Monday, August 17, 2009

The Perfidious Hollowness in Dele Momodu’s “Shame on Us” Africa Tour

“Flatterers are the worst kind of traitors, for they will strengthen thy imperfections, encourage thee in all evils, correct thee in nothing, but so shadow and paint thy follies and vices as thou shalt never, by their will, discover good from evil, or vice from virtue. - Sir Walter Raleigh
There is something pernicious in a columnist who devotes himself in blaming the people of Nigeria for the folly foisted on the polity by the same leaders he devotes his entire career praising and adulating. That columnist happened by the way to be This Day’s gypsy writer: Dele Momodu, a self confessed purveyor of junk journalism, someone whose claim to fame is etched in flattery of celebrities; from Shina Peters to M.KO. Abiola; from Dora Akunyili to Terry Wayas of this world.

One can safely conclude that Dele Momodu had never found a government official he can’t flatter, because he never found a Nigerian government official he cannot patronize. The sad state of journalism in Nigeria is such that some of our journalism has turned patronage into a profitable enterprise. First they will take a deliberate jibe at a celebrity or political office holder, excoriating him/her for a well deserved non performance in office. Once you do that, pronto the particular politician will come running to you for favors. You then load your subsequent write up/column with the usual pejoratives praising their supposed “sagacity”, something you have suddenly discovered after you met with him/her.

Meanwhile, the people these so called government official are supposed to serve continue to suffer with little or nothing to show as democracy dividends. This indeed is where the likes of Dele Momodu hurt not only their credibility but the very institution of journalism that brought them into prominence. We all know that in journalism, to be persuasive, you must be believable; to be believable, you must be credible; to be credible, you must be truthful.

In his latest article in This Day, Momodu, consistent with his latest itinerary which allows him to junket around Africa on behalf of a corporate behemoth like Globalcom Network, get into a rhapsodic state of effusive praise for the host country president. What is not lost on us his readers is that we invariably know that this is usually a hollow attempt to launder the image of that president because it has recently approved GlobalCom business license.

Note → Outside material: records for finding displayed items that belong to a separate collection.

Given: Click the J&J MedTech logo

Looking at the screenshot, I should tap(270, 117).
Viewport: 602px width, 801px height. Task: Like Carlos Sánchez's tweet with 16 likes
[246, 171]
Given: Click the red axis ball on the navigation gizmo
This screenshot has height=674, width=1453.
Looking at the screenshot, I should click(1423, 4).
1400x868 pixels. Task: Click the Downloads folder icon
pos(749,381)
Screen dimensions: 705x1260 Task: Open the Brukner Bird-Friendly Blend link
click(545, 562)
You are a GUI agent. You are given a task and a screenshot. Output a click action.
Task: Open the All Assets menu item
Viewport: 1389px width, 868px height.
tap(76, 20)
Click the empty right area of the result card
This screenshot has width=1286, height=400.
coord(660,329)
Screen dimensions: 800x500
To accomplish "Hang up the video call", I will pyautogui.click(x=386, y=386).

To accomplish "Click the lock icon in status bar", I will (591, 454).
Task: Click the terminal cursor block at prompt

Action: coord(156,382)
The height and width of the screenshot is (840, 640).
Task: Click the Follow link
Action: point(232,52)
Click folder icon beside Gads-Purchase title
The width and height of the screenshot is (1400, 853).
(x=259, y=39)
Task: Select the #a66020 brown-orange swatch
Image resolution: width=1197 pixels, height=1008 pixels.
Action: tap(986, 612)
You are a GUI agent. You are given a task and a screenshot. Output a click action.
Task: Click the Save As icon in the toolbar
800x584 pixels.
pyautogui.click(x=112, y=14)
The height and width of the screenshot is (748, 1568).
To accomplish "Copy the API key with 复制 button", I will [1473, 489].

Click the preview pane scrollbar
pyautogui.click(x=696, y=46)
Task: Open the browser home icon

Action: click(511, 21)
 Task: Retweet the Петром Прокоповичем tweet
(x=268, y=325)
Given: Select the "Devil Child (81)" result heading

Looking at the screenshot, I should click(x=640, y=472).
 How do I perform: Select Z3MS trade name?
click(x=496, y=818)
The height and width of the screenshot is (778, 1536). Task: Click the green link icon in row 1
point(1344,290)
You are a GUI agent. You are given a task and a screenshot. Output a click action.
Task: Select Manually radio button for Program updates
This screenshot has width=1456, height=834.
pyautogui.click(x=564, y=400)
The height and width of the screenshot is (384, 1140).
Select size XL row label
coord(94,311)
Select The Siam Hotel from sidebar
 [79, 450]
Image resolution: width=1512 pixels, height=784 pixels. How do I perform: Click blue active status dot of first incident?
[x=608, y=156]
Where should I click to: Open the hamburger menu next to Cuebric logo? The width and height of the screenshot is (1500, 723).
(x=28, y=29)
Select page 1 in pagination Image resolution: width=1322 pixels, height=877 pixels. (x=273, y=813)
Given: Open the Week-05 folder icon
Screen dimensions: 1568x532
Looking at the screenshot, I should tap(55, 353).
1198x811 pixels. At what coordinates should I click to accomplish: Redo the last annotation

Most salient readers knows that every time Mr. Momodu travels to any African nation two things will invariably follows: An effusive praise of that country leadership; be it Ghana, Kenya, South Africa and now Benin Republic, followed by an invective laden, crocodile tears about the sorry state of Nigeria. His latest installment follows his most recent trip to Benin where he found Benin to be an Eldora do where Nigerian are running in drove to due to the misrule of his friends in power.

The irony apparently is lost on him as he devoted three paragraphs in the same column to an effusive praise on President Umaru Musa Yar’adua; for settling a dispute between a member of his cabinet, and the Executive Director of National Communication Commission. He concluded that Yar’adua is a good man, because the latter reads newspaper.

My first retort is to yell, “Yes you are damn right he reads newspaper! I bet he reads your columns filled with flattery. After all, “the art of flatterers is to take advantage of the foibles of the great, to foster their errors, and never to give advice which may annoy.” When you keep blaming the customs man at Seme’s border whilst you excused the corruptions of ministers and ex-governors why will he not read the garbage you spew every week!”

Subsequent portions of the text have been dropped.